_Stored dataset items:_
======

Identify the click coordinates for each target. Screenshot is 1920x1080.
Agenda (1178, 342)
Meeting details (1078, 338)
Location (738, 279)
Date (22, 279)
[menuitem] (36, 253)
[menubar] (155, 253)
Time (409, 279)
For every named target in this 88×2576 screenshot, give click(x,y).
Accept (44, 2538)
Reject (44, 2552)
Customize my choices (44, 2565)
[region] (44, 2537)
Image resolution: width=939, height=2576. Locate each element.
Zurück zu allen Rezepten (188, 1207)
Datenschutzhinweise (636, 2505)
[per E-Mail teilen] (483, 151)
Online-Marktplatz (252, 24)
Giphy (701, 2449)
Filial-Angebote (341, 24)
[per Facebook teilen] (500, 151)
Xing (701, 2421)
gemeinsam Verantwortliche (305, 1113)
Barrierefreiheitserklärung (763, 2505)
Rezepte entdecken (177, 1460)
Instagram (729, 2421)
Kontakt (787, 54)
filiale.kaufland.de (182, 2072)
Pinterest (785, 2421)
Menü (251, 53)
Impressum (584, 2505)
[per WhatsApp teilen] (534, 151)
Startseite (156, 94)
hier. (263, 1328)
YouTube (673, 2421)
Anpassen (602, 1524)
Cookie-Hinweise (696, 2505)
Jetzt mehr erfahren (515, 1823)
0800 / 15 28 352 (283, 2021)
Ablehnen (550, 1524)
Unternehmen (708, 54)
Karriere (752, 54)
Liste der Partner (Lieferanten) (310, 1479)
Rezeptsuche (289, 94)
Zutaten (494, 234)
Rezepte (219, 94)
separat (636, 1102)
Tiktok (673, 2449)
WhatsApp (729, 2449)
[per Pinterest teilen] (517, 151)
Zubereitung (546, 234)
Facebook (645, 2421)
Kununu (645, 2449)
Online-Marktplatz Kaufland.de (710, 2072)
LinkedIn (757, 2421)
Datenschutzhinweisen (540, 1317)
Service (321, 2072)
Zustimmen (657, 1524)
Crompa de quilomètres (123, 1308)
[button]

======

_WORK ORDER:_ Only one stretch of the records above is wanted: the lines between the one holding "Liste der Partner (Lieferanten) (310, 1479)" and the one holding "Service (321, 2072)", inclusive, reproduced exactly.

_RESPONSE:_
Liste der Partner (Lieferanten) (310, 1479)
Rezeptsuche (289, 94)
Zutaten (494, 234)
Rezepte (219, 94)
separat (636, 1102)
Tiktok (673, 2449)
WhatsApp (729, 2449)
[per Pinterest teilen] (517, 151)
Zubereitung (546, 234)
Facebook (645, 2421)
Kununu (645, 2449)
Online-Marktplatz Kaufland.de (710, 2072)
LinkedIn (757, 2421)
Datenschutzhinweisen (540, 1317)
Service (321, 2072)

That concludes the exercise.